## DATASET CONTENT
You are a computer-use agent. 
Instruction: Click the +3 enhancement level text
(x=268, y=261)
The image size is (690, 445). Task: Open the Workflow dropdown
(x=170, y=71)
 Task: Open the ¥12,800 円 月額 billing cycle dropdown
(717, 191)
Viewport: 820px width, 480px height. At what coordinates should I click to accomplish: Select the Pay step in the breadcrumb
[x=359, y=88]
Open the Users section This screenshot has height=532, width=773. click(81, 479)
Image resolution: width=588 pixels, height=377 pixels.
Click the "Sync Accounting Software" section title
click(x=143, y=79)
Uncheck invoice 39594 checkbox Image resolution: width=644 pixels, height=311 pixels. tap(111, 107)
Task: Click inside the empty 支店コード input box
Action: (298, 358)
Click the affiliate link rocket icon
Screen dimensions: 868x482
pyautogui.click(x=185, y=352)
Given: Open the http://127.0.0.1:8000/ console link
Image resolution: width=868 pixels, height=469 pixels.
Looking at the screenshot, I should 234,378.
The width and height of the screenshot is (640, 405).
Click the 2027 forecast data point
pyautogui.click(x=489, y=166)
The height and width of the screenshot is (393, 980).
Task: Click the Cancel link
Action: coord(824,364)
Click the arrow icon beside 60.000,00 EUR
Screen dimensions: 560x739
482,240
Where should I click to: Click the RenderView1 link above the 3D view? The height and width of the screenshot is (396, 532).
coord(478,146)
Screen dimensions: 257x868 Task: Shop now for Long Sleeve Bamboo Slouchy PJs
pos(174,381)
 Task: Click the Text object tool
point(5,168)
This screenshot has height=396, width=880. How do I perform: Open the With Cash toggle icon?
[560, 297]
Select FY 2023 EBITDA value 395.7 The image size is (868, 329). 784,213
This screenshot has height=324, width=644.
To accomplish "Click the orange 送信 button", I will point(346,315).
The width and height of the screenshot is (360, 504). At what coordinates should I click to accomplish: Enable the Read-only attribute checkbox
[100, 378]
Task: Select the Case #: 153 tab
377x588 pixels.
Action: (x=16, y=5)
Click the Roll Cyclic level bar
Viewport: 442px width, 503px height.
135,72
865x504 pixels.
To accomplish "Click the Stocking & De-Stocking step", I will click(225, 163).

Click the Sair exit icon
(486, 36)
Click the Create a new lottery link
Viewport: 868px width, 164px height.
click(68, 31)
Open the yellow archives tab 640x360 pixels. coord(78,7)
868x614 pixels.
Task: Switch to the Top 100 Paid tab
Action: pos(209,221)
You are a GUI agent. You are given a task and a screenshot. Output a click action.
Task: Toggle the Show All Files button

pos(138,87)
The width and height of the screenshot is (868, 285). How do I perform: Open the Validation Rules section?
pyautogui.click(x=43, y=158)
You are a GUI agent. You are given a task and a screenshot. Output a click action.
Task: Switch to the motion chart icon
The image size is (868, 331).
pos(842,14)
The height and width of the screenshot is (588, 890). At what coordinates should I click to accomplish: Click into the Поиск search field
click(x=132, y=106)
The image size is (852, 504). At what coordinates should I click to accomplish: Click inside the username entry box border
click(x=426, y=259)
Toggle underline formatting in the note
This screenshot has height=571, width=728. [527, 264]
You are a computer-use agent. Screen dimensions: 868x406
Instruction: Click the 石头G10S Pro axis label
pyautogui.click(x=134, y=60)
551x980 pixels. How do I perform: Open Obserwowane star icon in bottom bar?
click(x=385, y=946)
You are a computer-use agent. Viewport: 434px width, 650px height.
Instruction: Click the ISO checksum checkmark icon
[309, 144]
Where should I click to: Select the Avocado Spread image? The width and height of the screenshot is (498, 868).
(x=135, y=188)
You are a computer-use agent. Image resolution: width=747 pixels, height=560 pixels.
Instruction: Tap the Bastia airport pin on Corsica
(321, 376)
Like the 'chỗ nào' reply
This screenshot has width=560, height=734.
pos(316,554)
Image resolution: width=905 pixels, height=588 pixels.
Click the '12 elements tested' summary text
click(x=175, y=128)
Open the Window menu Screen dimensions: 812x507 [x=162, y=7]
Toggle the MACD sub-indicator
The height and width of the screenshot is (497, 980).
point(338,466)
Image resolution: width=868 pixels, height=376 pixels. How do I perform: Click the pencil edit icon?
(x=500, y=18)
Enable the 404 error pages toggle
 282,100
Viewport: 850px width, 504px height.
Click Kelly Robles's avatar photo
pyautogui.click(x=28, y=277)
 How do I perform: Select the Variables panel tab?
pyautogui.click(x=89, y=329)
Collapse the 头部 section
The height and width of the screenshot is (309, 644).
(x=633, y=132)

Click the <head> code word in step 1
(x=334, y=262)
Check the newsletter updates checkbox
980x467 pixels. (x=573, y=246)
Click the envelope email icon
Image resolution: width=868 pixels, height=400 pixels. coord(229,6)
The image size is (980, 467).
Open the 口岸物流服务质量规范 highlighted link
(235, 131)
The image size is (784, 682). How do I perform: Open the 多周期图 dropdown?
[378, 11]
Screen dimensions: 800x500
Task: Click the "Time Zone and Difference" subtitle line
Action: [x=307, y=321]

## EXERCISE
Starting from the line holding "Click Kelly Robles's avatar photo", restate the remaining lines of the data word for word, including the last.

## OUTPUT
Click Kelly Robles's avatar photo
pyautogui.click(x=28, y=277)
 How do I perform: Select the Variables panel tab?
pyautogui.click(x=89, y=329)
Collapse the 头部 section
The height and width of the screenshot is (309, 644).
(x=633, y=132)

Click the <head> code word in step 1
(x=334, y=262)
Check the newsletter updates checkbox
980x467 pixels. (x=573, y=246)
Click the envelope email icon
Image resolution: width=868 pixels, height=400 pixels. coord(229,6)
The image size is (980, 467).
Open the 口岸物流服务质量规范 highlighted link
(235, 131)
The image size is (784, 682). How do I perform: Open the 多周期图 dropdown?
[378, 11]
Screen dimensions: 800x500
Task: Click the "Time Zone and Difference" subtitle line
Action: [x=307, y=321]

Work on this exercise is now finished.